** Opening Data to examine block **

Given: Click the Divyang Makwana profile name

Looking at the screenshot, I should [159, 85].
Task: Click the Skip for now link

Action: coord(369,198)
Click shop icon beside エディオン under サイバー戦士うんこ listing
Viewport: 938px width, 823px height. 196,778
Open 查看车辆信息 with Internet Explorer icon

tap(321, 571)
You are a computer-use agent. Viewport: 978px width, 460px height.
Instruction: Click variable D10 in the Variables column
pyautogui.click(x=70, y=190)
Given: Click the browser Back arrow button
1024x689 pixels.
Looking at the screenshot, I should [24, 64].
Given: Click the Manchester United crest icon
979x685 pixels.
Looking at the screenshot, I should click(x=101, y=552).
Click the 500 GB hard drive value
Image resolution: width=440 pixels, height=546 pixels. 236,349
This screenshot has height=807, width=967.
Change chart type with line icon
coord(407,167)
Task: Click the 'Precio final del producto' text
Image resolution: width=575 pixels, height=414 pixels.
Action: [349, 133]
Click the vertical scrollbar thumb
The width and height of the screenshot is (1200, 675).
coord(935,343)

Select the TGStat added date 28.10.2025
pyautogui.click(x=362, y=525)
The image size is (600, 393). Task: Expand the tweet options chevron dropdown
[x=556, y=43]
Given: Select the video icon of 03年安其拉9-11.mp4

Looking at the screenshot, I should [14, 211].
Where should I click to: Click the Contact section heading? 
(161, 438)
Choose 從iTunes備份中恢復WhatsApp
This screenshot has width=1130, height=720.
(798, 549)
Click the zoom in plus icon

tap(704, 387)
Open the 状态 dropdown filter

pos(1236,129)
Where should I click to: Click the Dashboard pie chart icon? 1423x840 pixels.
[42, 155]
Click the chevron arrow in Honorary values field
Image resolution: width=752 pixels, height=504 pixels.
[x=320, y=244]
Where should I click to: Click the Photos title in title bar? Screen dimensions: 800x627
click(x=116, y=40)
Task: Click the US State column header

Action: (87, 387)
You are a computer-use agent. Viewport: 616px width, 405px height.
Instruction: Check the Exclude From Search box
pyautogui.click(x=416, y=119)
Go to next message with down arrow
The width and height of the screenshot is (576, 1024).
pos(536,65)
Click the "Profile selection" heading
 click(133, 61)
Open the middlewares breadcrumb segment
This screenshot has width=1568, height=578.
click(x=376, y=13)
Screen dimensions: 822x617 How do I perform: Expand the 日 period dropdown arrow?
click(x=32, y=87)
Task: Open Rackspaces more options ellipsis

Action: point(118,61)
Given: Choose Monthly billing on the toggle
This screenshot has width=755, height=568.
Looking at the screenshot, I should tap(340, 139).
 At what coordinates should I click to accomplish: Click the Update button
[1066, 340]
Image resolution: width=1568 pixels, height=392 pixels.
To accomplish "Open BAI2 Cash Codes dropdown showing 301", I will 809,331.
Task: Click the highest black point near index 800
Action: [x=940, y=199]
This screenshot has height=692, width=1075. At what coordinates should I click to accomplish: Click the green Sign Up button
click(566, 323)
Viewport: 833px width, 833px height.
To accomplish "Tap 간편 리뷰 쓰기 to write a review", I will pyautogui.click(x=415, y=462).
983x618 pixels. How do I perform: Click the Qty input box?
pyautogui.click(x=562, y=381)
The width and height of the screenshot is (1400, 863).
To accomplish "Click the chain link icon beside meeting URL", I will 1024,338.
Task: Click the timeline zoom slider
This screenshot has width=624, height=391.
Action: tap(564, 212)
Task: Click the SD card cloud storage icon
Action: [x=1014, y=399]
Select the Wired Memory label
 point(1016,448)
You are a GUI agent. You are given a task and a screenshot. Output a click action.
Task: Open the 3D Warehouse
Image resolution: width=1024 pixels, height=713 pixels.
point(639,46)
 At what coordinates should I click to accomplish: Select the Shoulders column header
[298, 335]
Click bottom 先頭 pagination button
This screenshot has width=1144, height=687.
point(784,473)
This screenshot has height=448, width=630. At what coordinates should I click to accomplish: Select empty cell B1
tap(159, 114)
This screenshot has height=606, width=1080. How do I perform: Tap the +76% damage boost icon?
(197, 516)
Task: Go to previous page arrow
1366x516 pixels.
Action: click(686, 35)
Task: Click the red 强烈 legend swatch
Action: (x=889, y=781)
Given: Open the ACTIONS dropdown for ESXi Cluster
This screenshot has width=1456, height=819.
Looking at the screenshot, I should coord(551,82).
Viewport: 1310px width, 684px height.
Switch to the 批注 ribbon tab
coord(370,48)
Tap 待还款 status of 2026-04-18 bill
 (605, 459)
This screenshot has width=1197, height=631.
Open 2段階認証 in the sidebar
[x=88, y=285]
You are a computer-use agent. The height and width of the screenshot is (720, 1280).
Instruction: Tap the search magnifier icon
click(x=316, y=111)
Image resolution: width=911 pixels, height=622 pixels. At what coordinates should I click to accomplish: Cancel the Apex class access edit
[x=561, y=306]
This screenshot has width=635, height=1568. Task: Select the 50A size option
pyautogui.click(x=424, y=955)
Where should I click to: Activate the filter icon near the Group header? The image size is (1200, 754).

** Closing Data to examine block **

What to work on:
Begin at the line containing "Given: Open the" and reproduce each line through the end of the records above.

Task response:
Given: Open the ACTIONS dropdown for ESXi Cluster
This screenshot has width=1456, height=819.
Looking at the screenshot, I should coord(551,82).
Viewport: 1310px width, 684px height.
Switch to the 批注 ribbon tab
coord(370,48)
Tap 待还款 status of 2026-04-18 bill
 (605, 459)
This screenshot has width=1197, height=631.
Open 2段階認証 in the sidebar
[x=88, y=285]
You are a computer-use agent. The height and width of the screenshot is (720, 1280).
Instruction: Tap the search magnifier icon
click(x=316, y=111)
Image resolution: width=911 pixels, height=622 pixels. At what coordinates should I click to accomplish: Cancel the Apex class access edit
[x=561, y=306]
This screenshot has width=635, height=1568. Task: Select the 50A size option
pyautogui.click(x=424, y=955)
Where should I click to: Activate the filter icon near the Group header? The image size is (1200, 754).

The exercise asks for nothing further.